## Problem to solve:
What is needed is an exact repeat of the lines from the one holding "This screenshot has height=473, width=417." through the final line of the data, with no pictures.

[[ Data in this exercise open ]]

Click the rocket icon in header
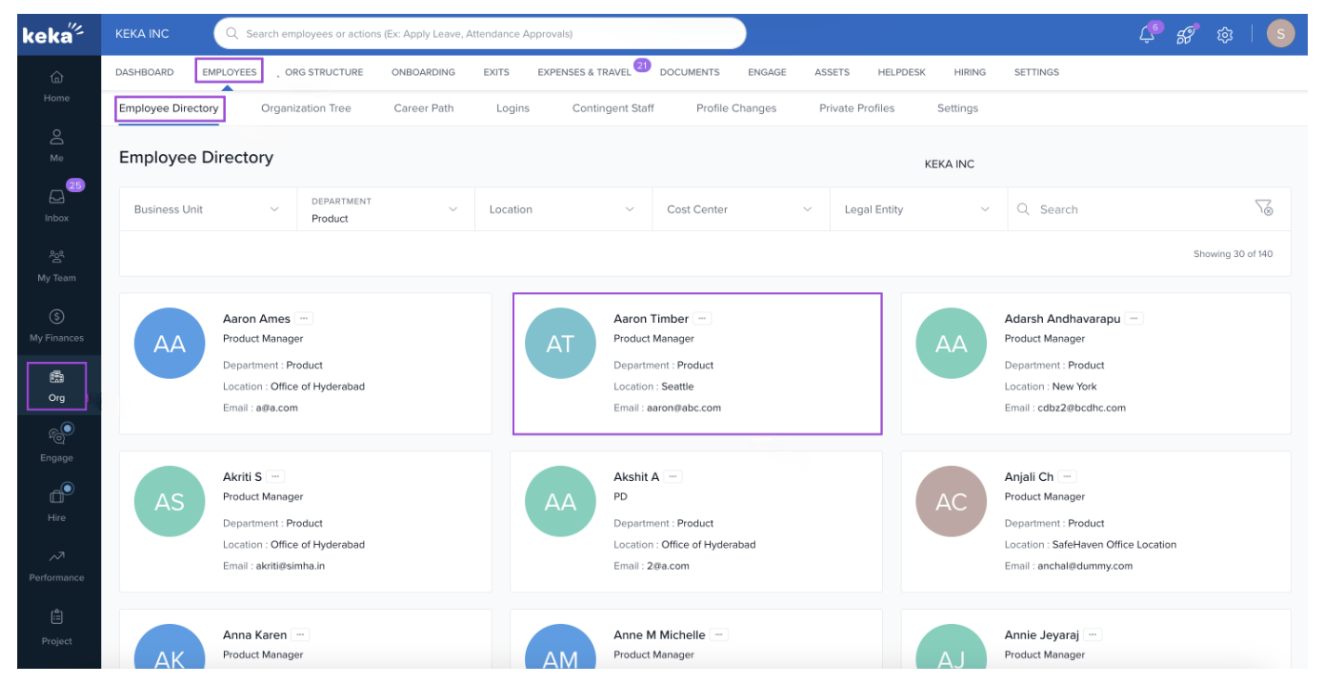Viewport: 1322px width, 687px height. click(x=1186, y=35)
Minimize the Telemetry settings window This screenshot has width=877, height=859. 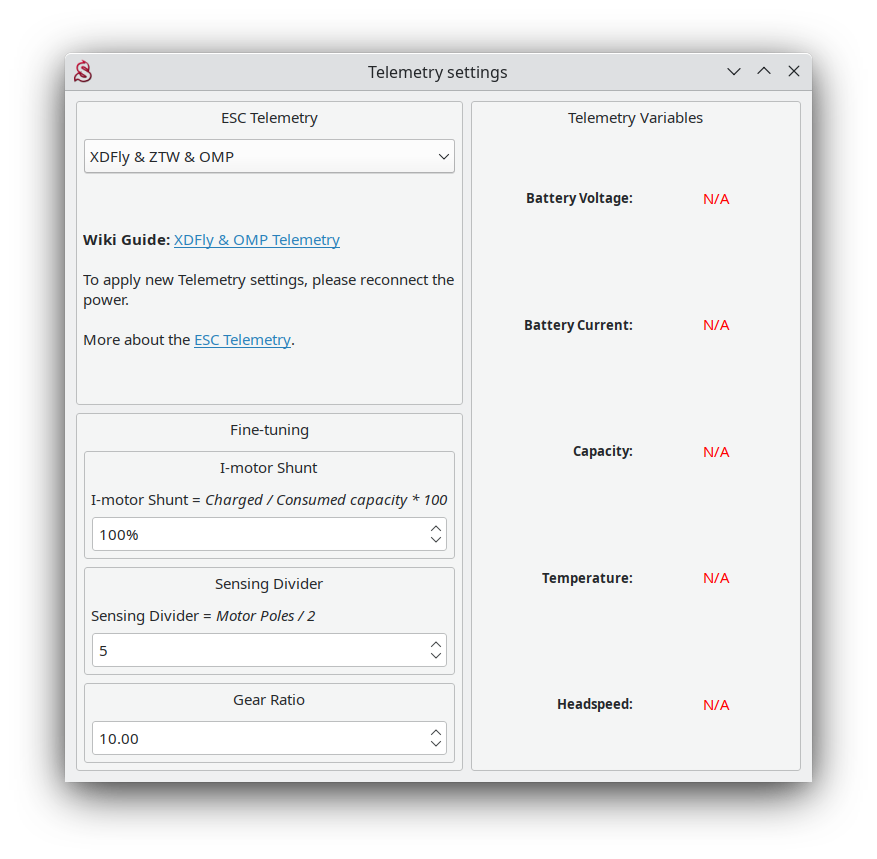734,72
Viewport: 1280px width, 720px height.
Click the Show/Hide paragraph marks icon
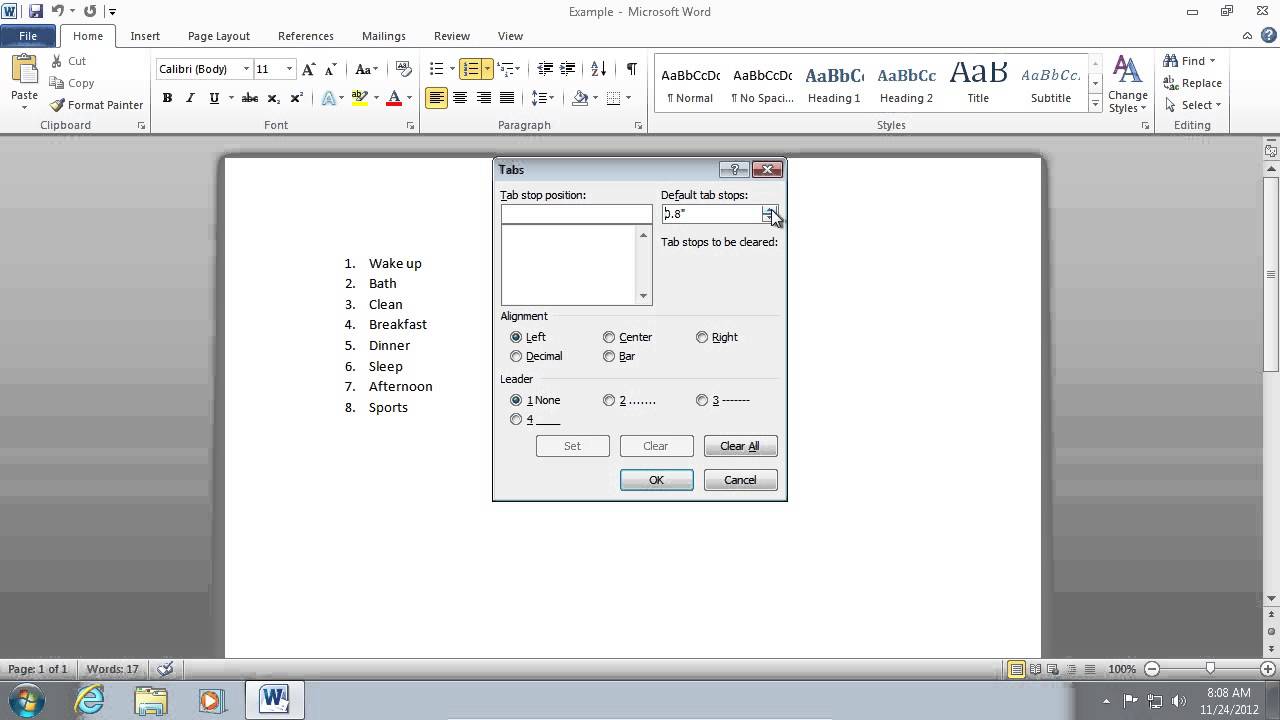pos(631,69)
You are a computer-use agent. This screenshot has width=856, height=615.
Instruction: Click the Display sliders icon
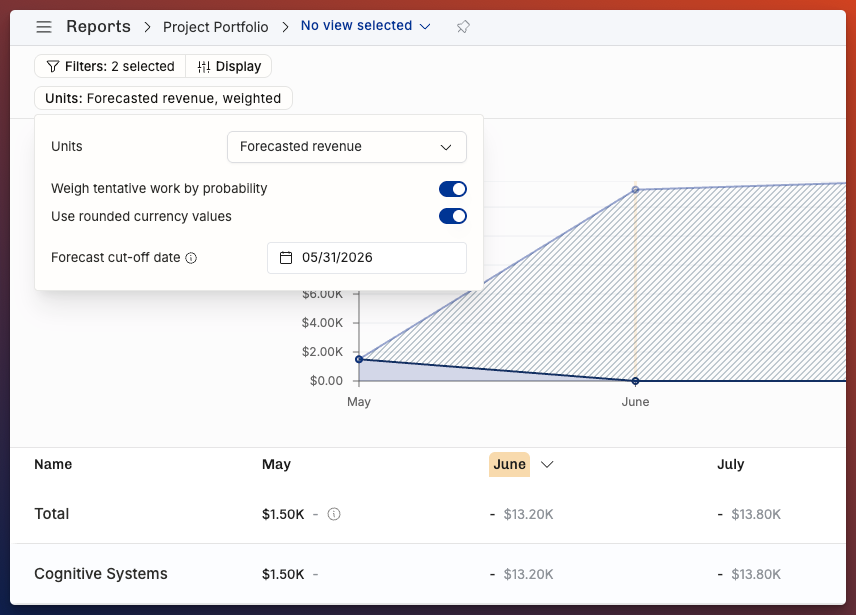point(204,67)
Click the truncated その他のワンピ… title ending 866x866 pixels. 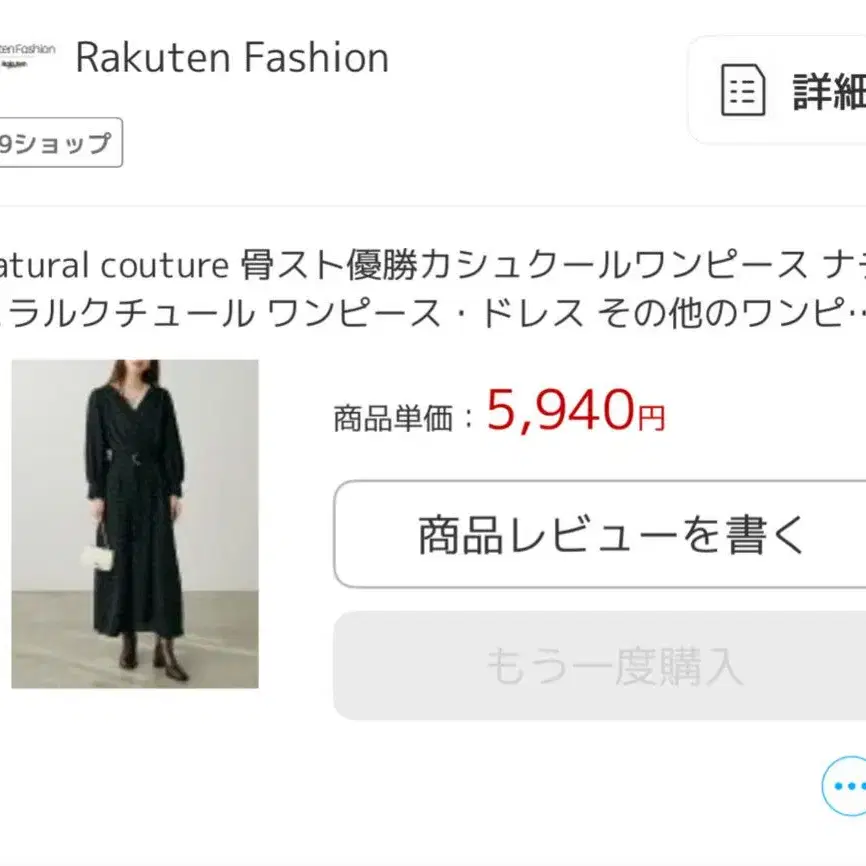[731, 313]
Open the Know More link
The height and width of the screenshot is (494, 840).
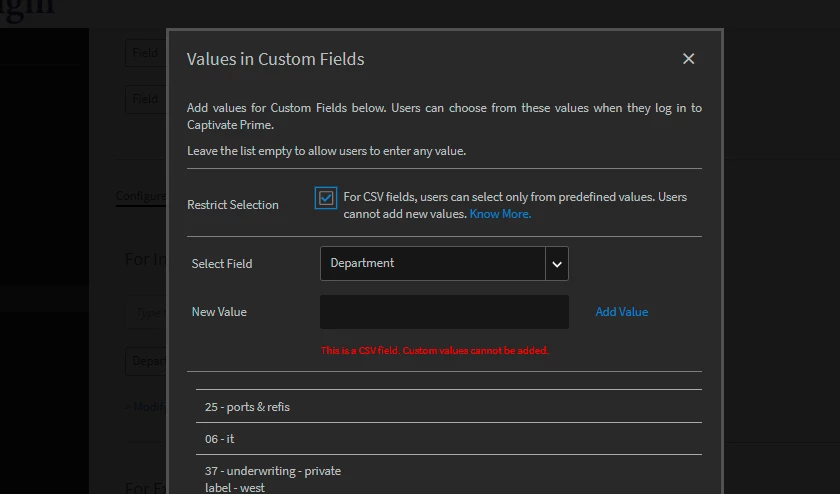(500, 214)
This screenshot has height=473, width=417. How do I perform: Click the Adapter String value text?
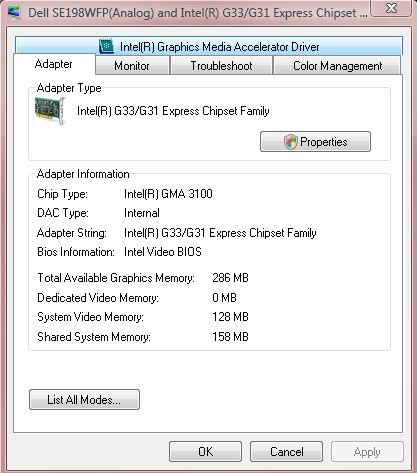(x=220, y=233)
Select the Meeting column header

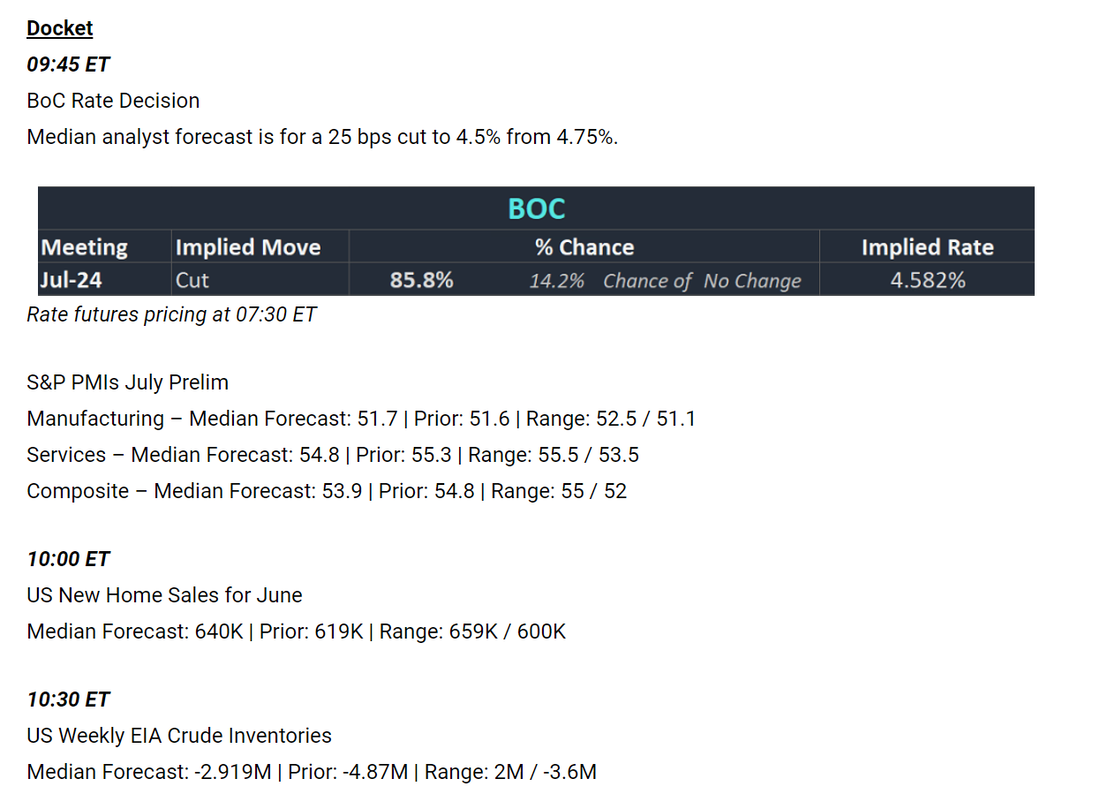coord(84,247)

[[ Data in this exercise closed ]]

## Task solution:
This screenshot has height=473, width=417. How do I perform: Click the Adapter String value text?
(x=220, y=233)
Select the Meeting column header

coord(84,247)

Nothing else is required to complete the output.